Fixed Annuity Frequently Asked Questions

What is an annuity?
How does a fixed annuity work?
How safe is my money?
Are fixed annuities FDIC insured?
What are surrender charges?
When can I withdraw from an annuity?
What choices do I have for withdrawing money from an annuity?
Are there any free withdrawals?
What about withdrawal exemptions?
What if I die before I have withdrawn all of my money?
Are there tax penalties if I withdraw my money?
When do I pay taxes on my earnings?
Will I receive a 1099 form?
Can I change my mind once I have purchased the annuity?

Q: What is an annuity?
A: An annuity is a contract between you and your life insurance company that's designed to provide potential tax-deferred growth as well as income for you, either for your lifetime or a specified period of time.


Q: How does a fixed annuity work?
A: A fixed annuity offers you a current interest rate on premiums you contribute to your policy, along with a guaranteed minimum rate for the life of the policy. Typically, the current rate is higher than the guaranteed minimum. Guarantees are based upon the claims-paying ability of the insurance company. Your money accumulates and compounds tax-deferred, and you have several income options when you're ready to receive payments from your annuity.


Q: How safe is my money?
A: A fixed annuity is primarily a retirement savings tool that will not fluctuate with the ups and downs of the stock market. It provides guaranteed fixed-rate earnings. In the case of Chase Insurance annuities, guarantees are based upon the claims-paying ability of Chase Insurance Life and Annuity Company.


Q: Are fixed annuities FDIC insured?
A: No, fixed annuities are not FDIC insured. A fixed annuity is an insurance product which is guaranteed by the claims-paying ability of the insurance company.


Q: What are surrender charges?
A: Surrender charges apply to withdrawals made from an annuity during the surrender period on all contributions. In some annuities, withdrawals in excess of the annual 10% free withdrawal provision will incur a surrender charge as indicated below.

Surrender charges apply to each withdrawal and vary in percentage for each year as indicated below. Surrender charges apply to both principal and interest. An example may be as follows:

Contribution Years 1 2 3 4 5 6
Surrender Charges 6% 6% 5% 4% 3% 0%


Q: When can I withdraw from an annuity?
A: In most annuities, you can withdraw all or part of your money at any time during the accumulation period, though certain surrender charge provisions may apply. Withdrawals are subject to tax and withdrawals prior to age 59 ½ are subject to an additional 10% tax penalty.
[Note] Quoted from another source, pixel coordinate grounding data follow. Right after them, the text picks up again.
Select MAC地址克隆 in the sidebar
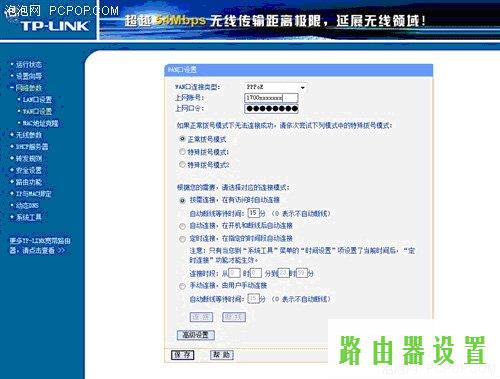The image size is (500, 379). (40, 123)
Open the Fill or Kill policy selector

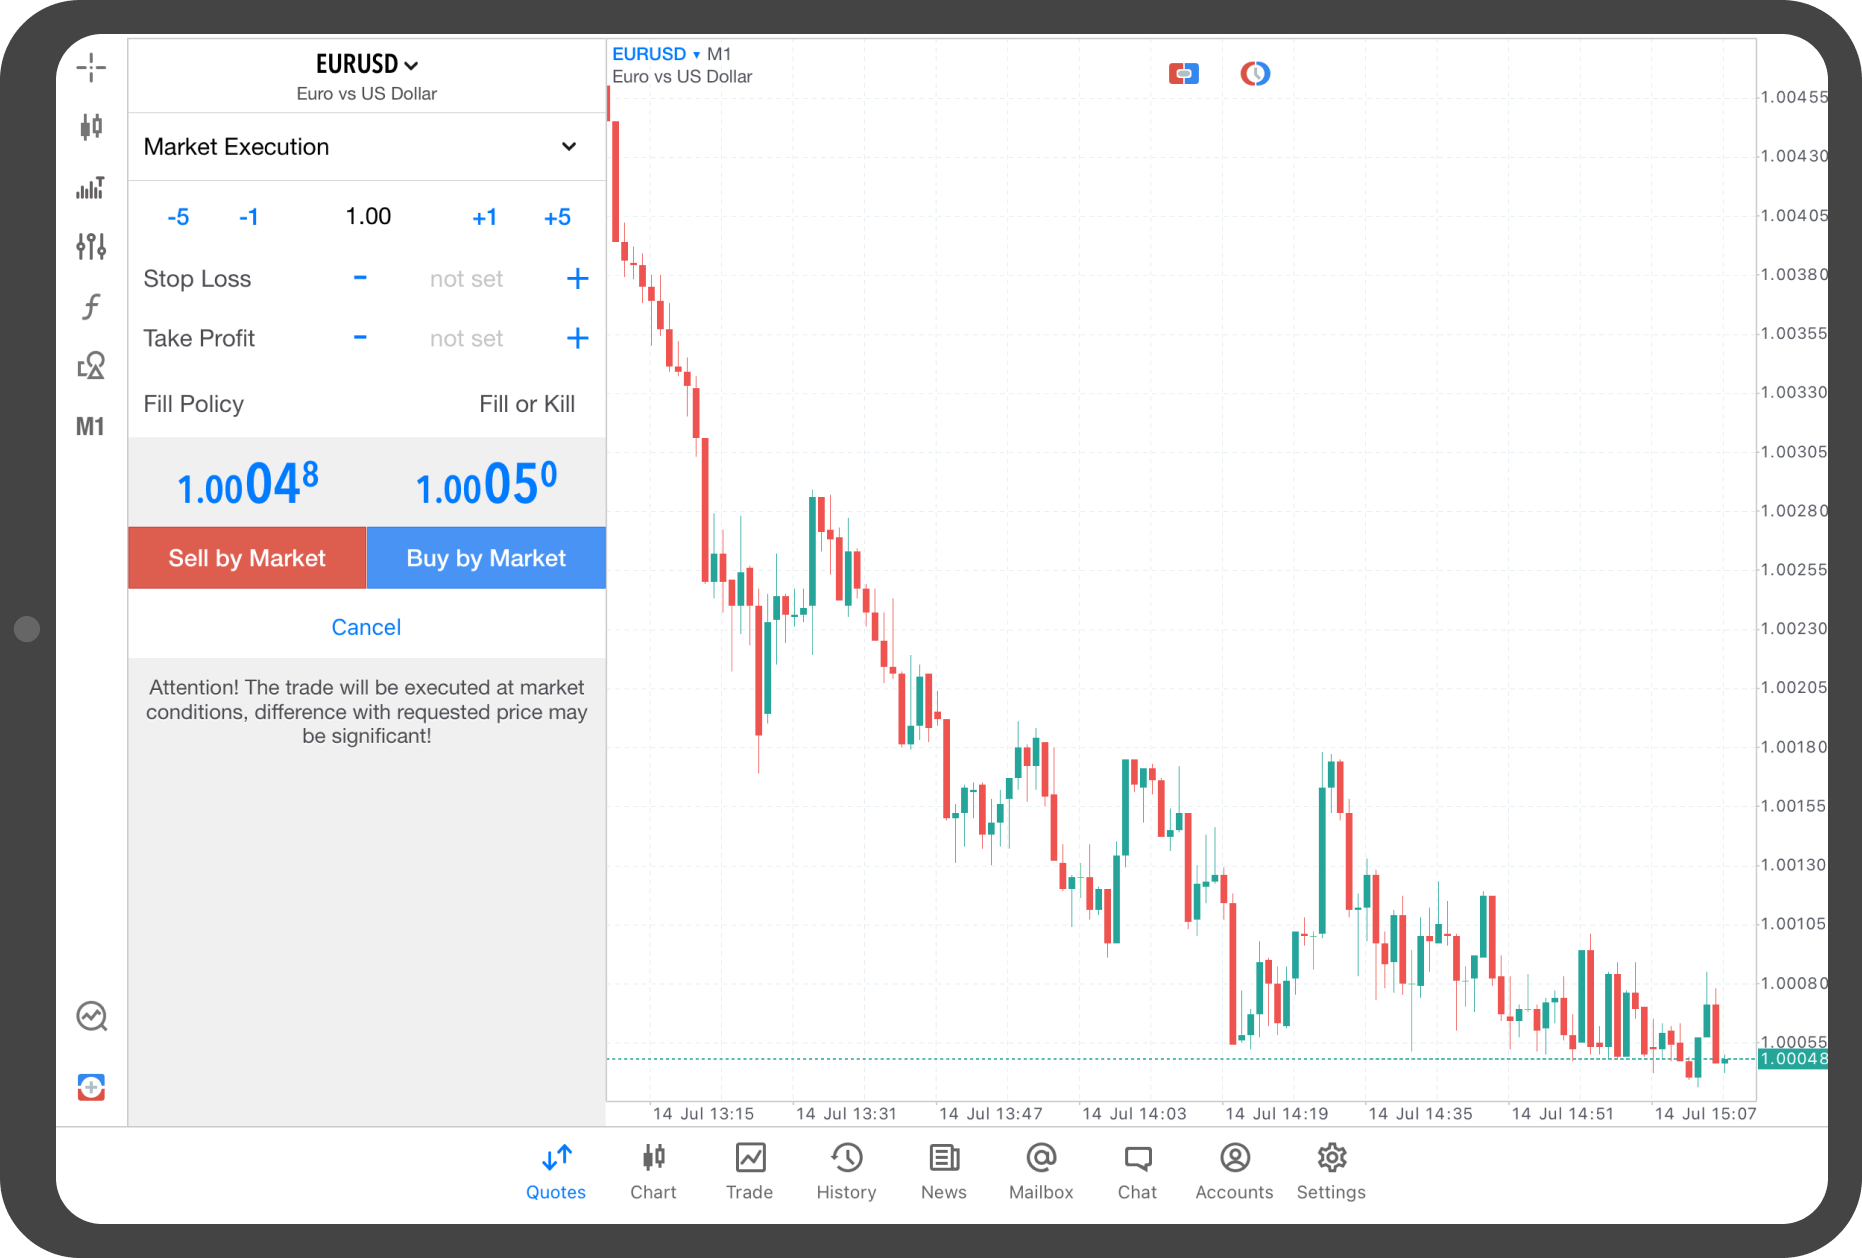click(x=526, y=404)
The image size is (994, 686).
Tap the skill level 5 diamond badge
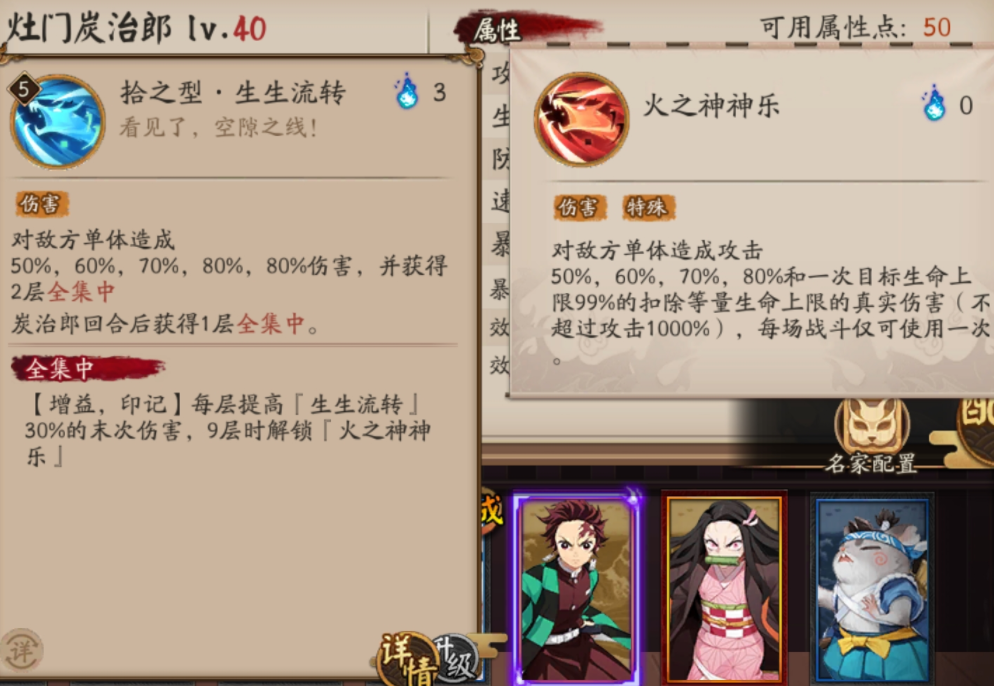[23, 89]
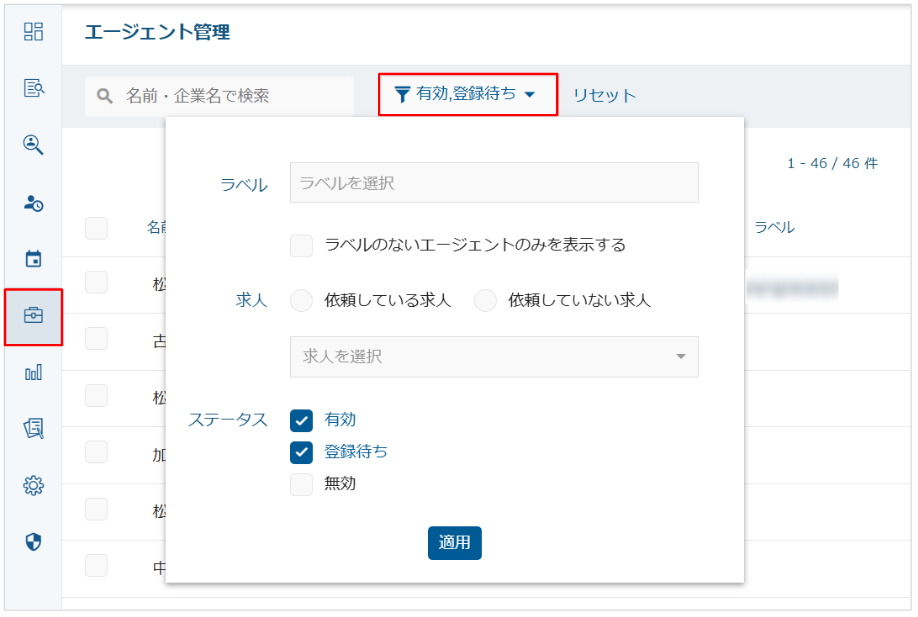The width and height of the screenshot is (918, 617).
Task: Click the document search sidebar icon
Action: coord(33,88)
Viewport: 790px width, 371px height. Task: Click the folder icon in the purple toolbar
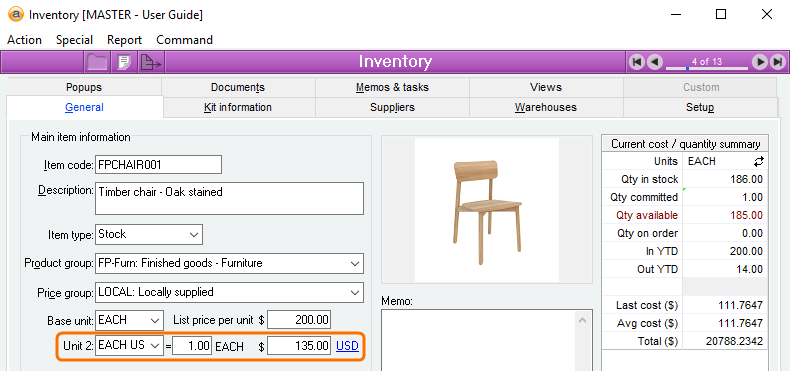(97, 63)
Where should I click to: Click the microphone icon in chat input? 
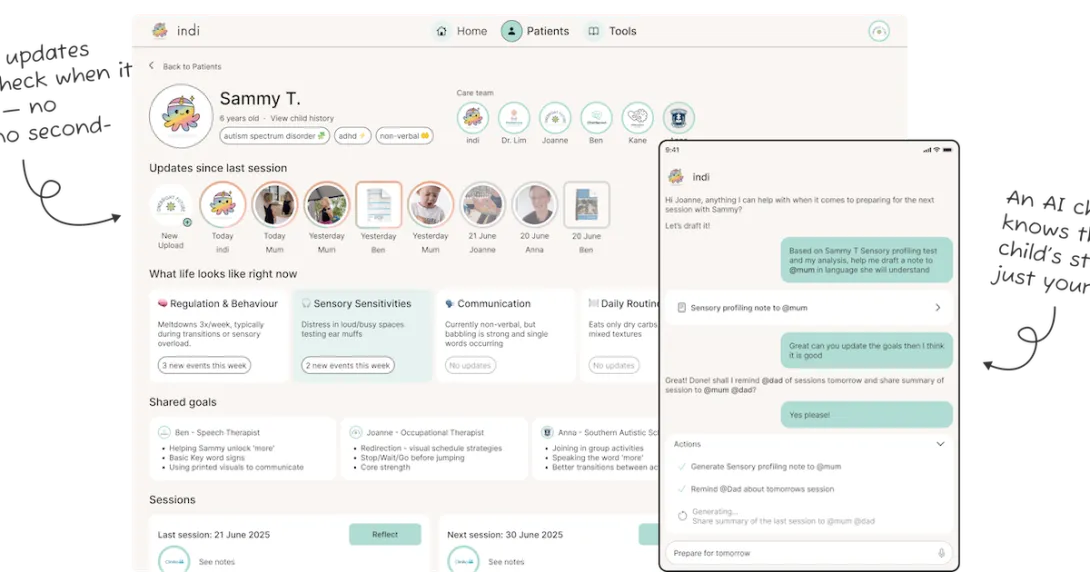click(x=941, y=553)
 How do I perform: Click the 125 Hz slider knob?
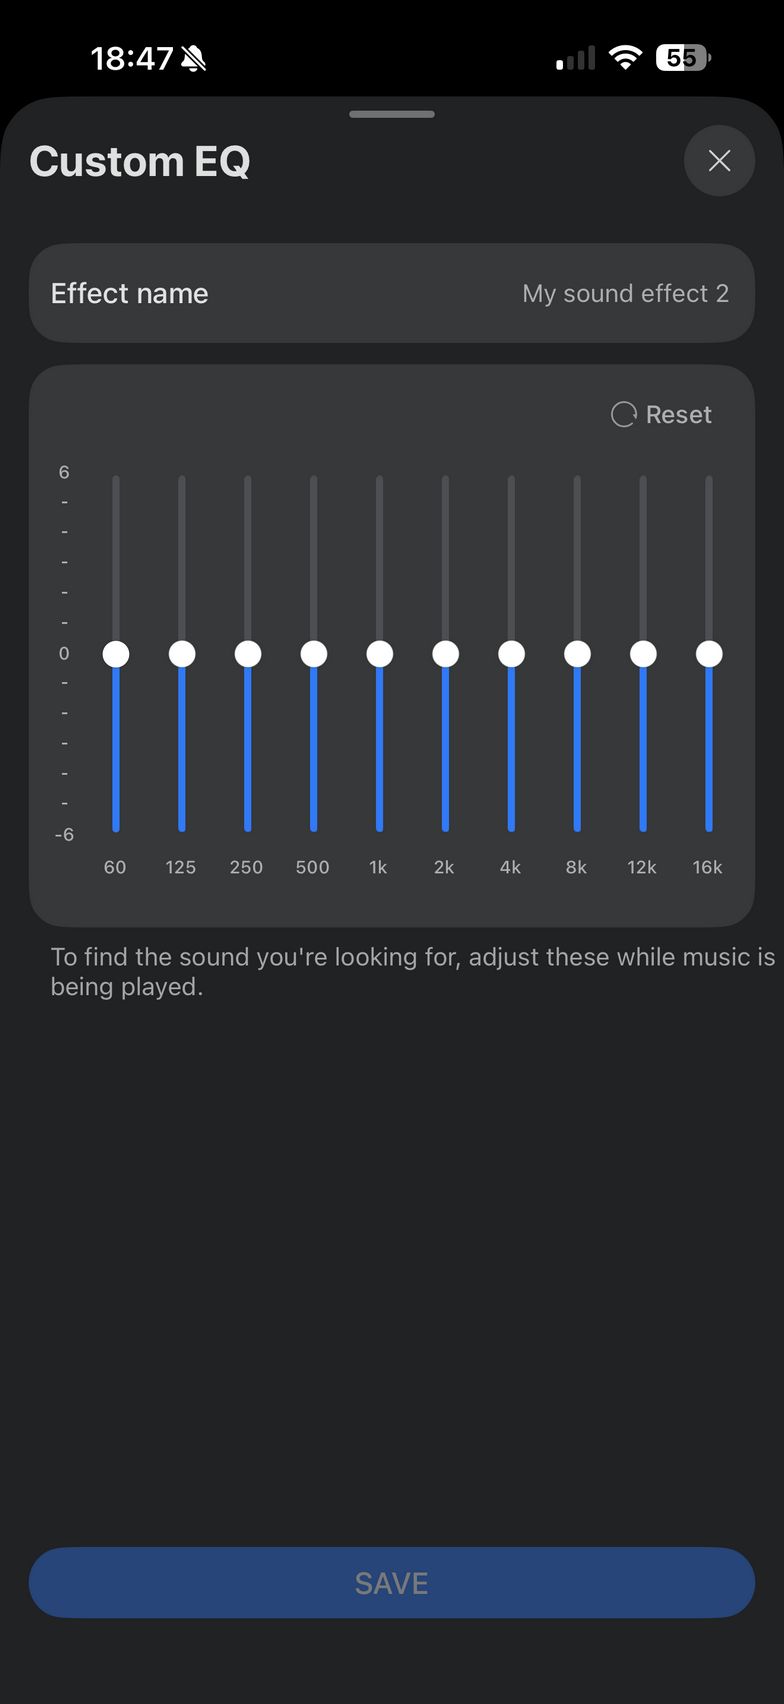pos(182,654)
Q: What choices do I have for withdrawing money from an annuity?
A: There are two options you have for withdrawing money from an annuity contract. You can make a partial or total lump sum withdrawal of your money at any time. The typical contract allows for a withdrawal of 10% of the contract value per year without incurring a surrender charge. However, if you are under the age of 59 ½, a 10% IRS penalty tax may be incurred. The second method of withdrawing money is to annuitize your contract. Annuitization can provide an income stream that can not be outlived. Payments are a set dollar amount based on your age, gender and the value of your contract. Payments can be for a set period of time, or for the rest of your life. Guarantees are based upon the claims-paying ability of the insurer.


Q: Are there any free withdrawals?
A: Many contracts stipulate up to 10% of the policy value may be withdrawn each policy year with no surrender charge. Withdrawals are subject to tax, and withdrawals prior to age 59½ are subject to an additional 10% IRS tax penalty.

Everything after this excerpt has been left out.